White House Holding ‘Informal Discussions’ with Republicans on Second Infrastructure Package
Senior White House officials are engaging in “informal discussions” with external experts and GOP members on creating a second bipartisan package as an offshoot from a Democratic-only reconciliation bill that addresses “human infrastructure,” one of President Biden’s chief legislative priorities.
Gene Sperling and Neera Tanden, senior advisers to the president, and other economic aides are conducting the talks, individuals involved told the Washington Examiner. __S.3__
Biden just announced to the world that Democrats have reached a settlement with Republicans on a modest infrastructure package. It allocates $1.2 billion over eight years to transportation and technology projects. These include roads, bridges (or airports), electric utilities, broadband, and a small version of Biden’s original $6 trillion grand plan.
The Democrats also introduced a separate social spending-centric bill to make up the ground lost with the scaled down package. It provides funds for education, child and elder care, climate change, and climate change. Through the reconciliation process, a simple Democratic majority (50 votes) is required to pass it instead of 60.
The Democratic efforts followed the cues of Biden, Senate majority leader Chuck Schumer, and House majority leader Nancy Pelosi, who insisted on a second measure. Biden stated at a recent press conference that he would not sign the first infrastructure bill if there was not a “human infrastructure” bill.

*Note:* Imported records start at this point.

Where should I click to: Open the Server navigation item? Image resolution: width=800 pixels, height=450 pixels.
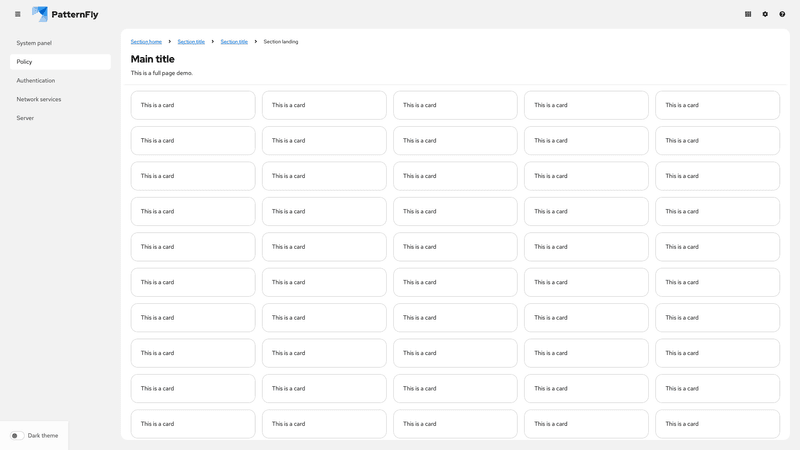pos(25,118)
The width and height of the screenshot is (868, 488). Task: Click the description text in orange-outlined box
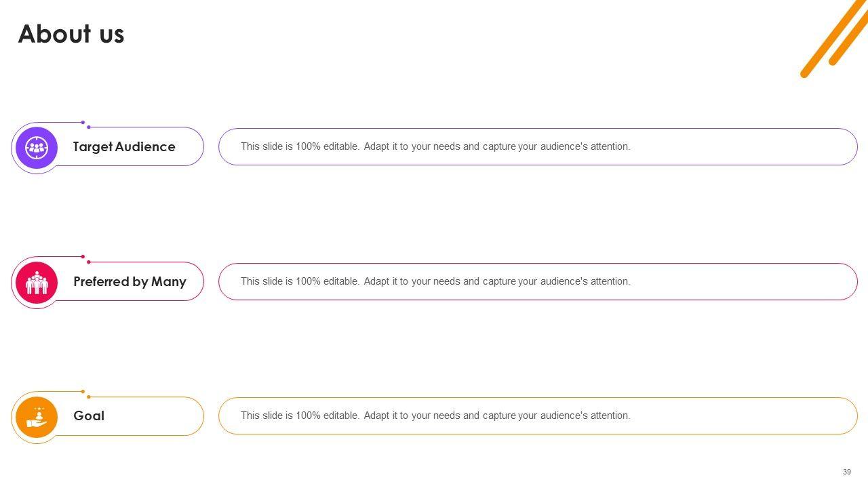click(x=435, y=415)
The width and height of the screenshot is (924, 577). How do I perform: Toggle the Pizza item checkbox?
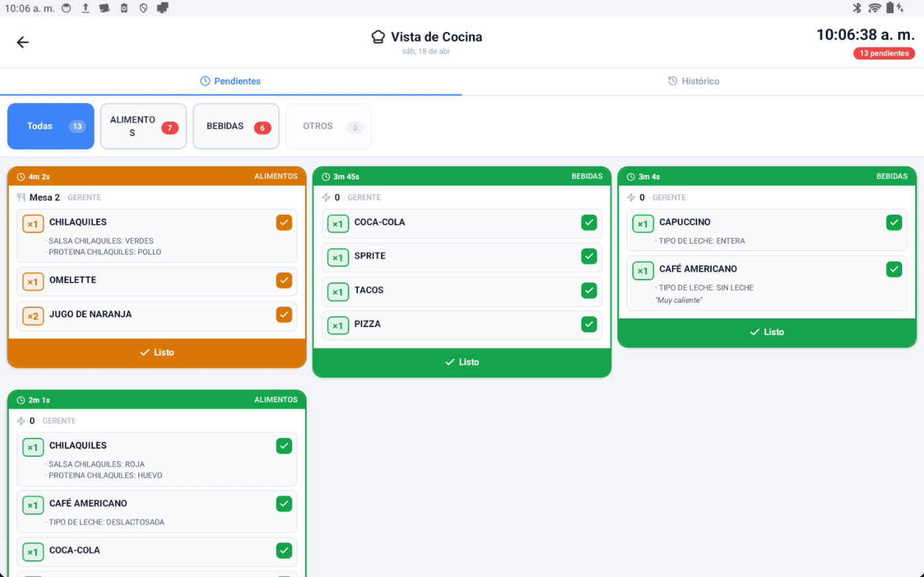pos(589,325)
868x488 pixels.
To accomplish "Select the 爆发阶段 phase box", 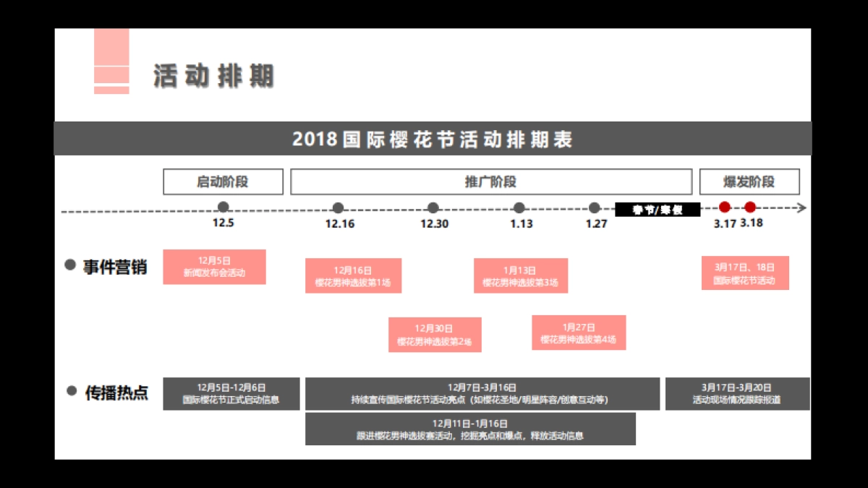I will (749, 181).
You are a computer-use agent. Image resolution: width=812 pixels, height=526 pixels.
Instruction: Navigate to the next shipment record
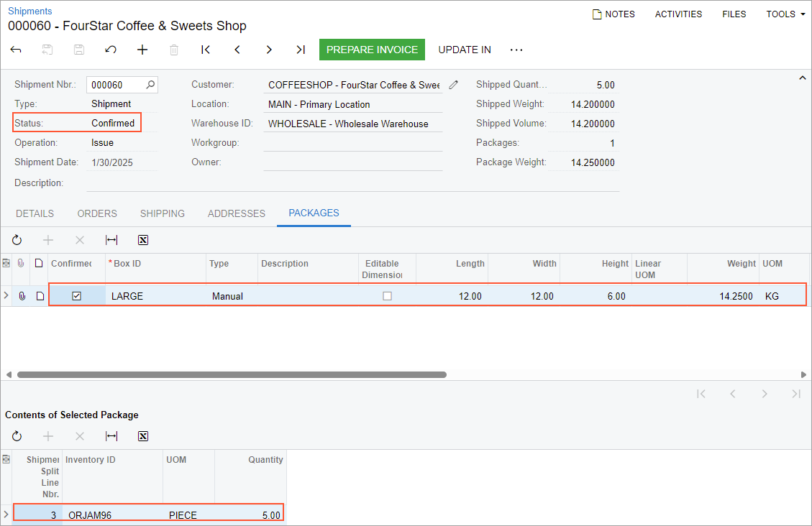pos(269,50)
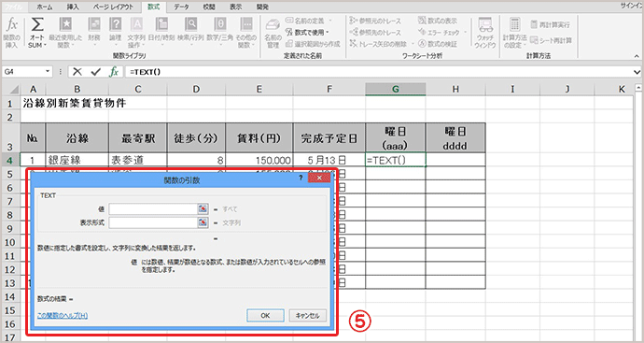644x343 pixels.
Task: Open the Insert Function (関数の挿入) icon
Action: pos(11,33)
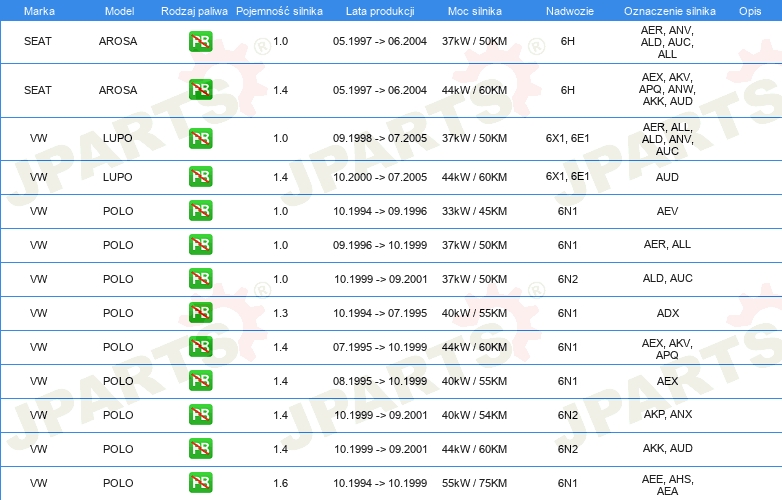Click the 10.2000 -> 07.2005 production date cell
The height and width of the screenshot is (500, 782).
point(380,177)
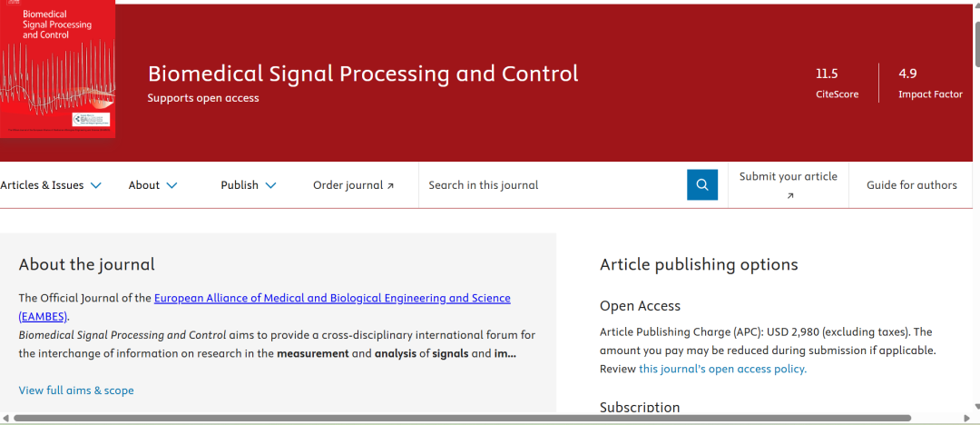The image size is (980, 425).
Task: Open Guide for authors
Action: (x=911, y=185)
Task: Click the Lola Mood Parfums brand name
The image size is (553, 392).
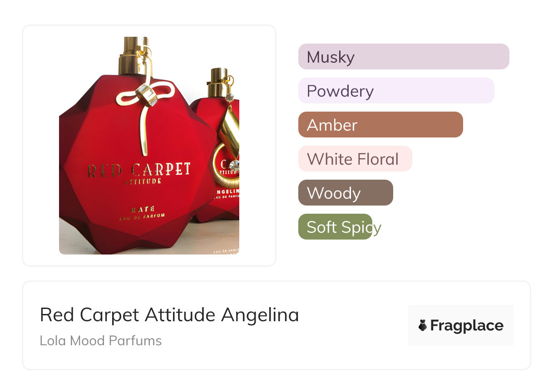Action: click(101, 340)
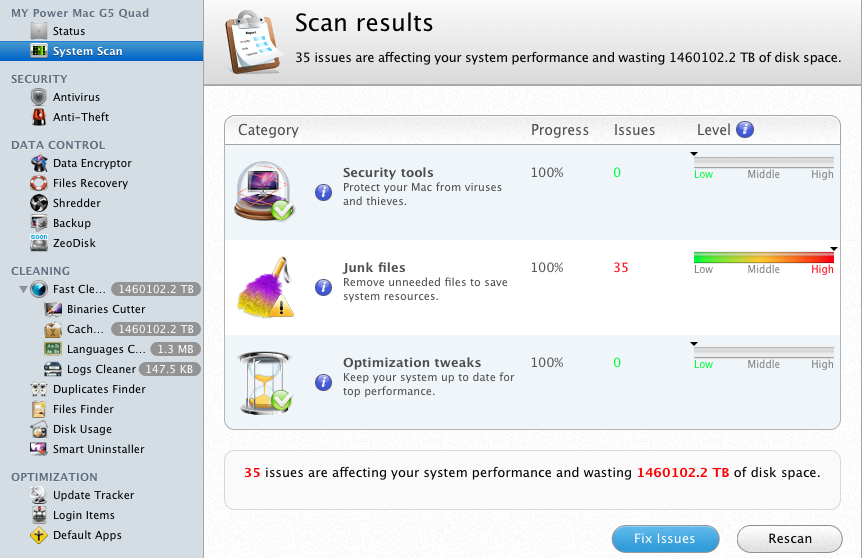This screenshot has width=862, height=558.
Task: Go to the Status section
Action: pyautogui.click(x=69, y=32)
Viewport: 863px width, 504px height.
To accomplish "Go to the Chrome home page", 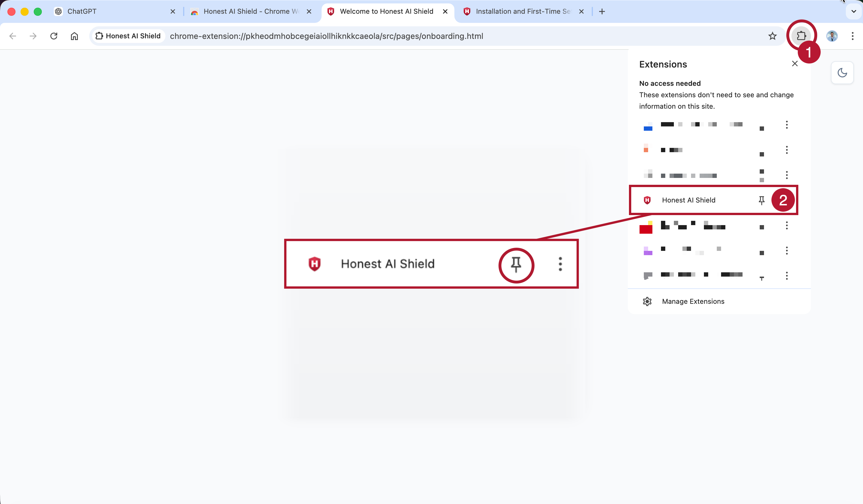I will point(74,36).
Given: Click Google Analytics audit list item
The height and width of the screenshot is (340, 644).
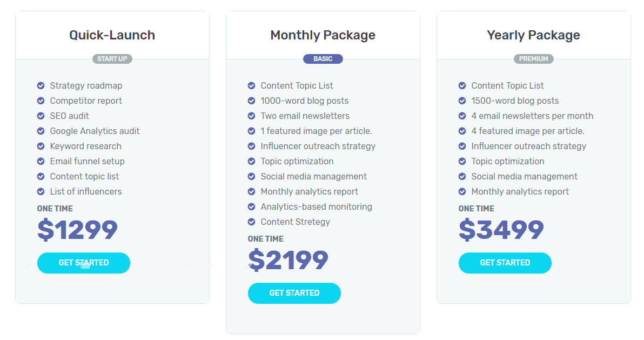Looking at the screenshot, I should pos(95,131).
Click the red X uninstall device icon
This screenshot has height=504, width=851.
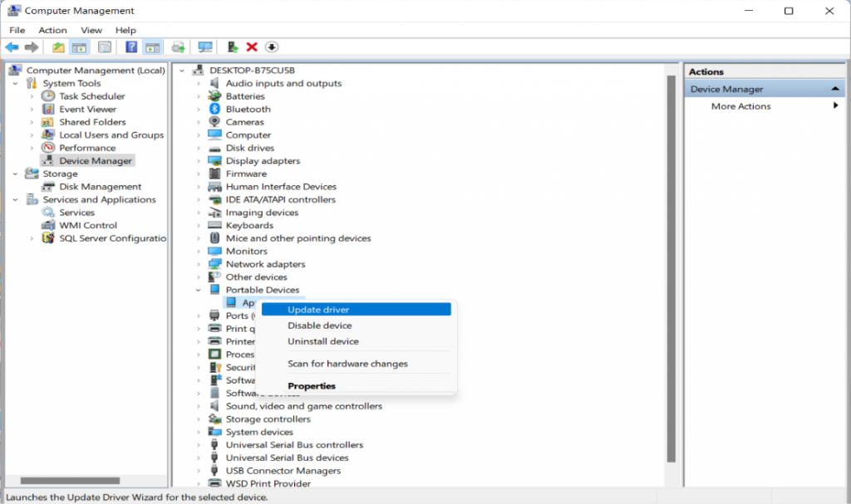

Monday’s new joint-party offspring package may be focused on child and family incentives. This includes provisions for paid parental leaves; an extension to the long-term, fully refundable child credit; and an expansion of the state allocation of direct aid, which is apportioned through American Rescue Plan.
“There’s this recognition family policy is this wedge problem,” a policy expert who was familiar with the recent White House-GOP meetings said to the Washington Examiner. “And if Republicans let Democrats walk away from it, it’s an issue.”
The policy expert said that if Republicans formed a caucus and were organized, they could push for a bipartisan negotiation on the family. “The real question is how do they organize their efforts and approach the White House with common priorities? “I have yet to see them jumping at the chance.”
Anita Dunn is a senior White House advisor and reiterated that Biden’s two non-negotiable elements in an infrastructure settlement include total “inaction” and raising taxes on families making less than $400,000 per year. Biden has stated that he is open-minded to any legislative avenues to increase the chance of enacting most of the American Jobs and Families plan proposals he spearheaded.
“The president had two redlines in this whole process that we have repeatedly stated. Dunn stated that the president’s first and most important red line was inaction. He could not do so at Friday’s function. “And, the second red line was, as you know,” Dunn said at a Friday function. He has repeatedly stated that he would not accept tax increases for anyone earning less than $400,000 annually.
“We’re now at the start of a reconciliation. She stated that the Senate and the House have their own processes. “It’s both a congressional process as well as a negotiation. We understand that there will be much back and forth between now, and then.”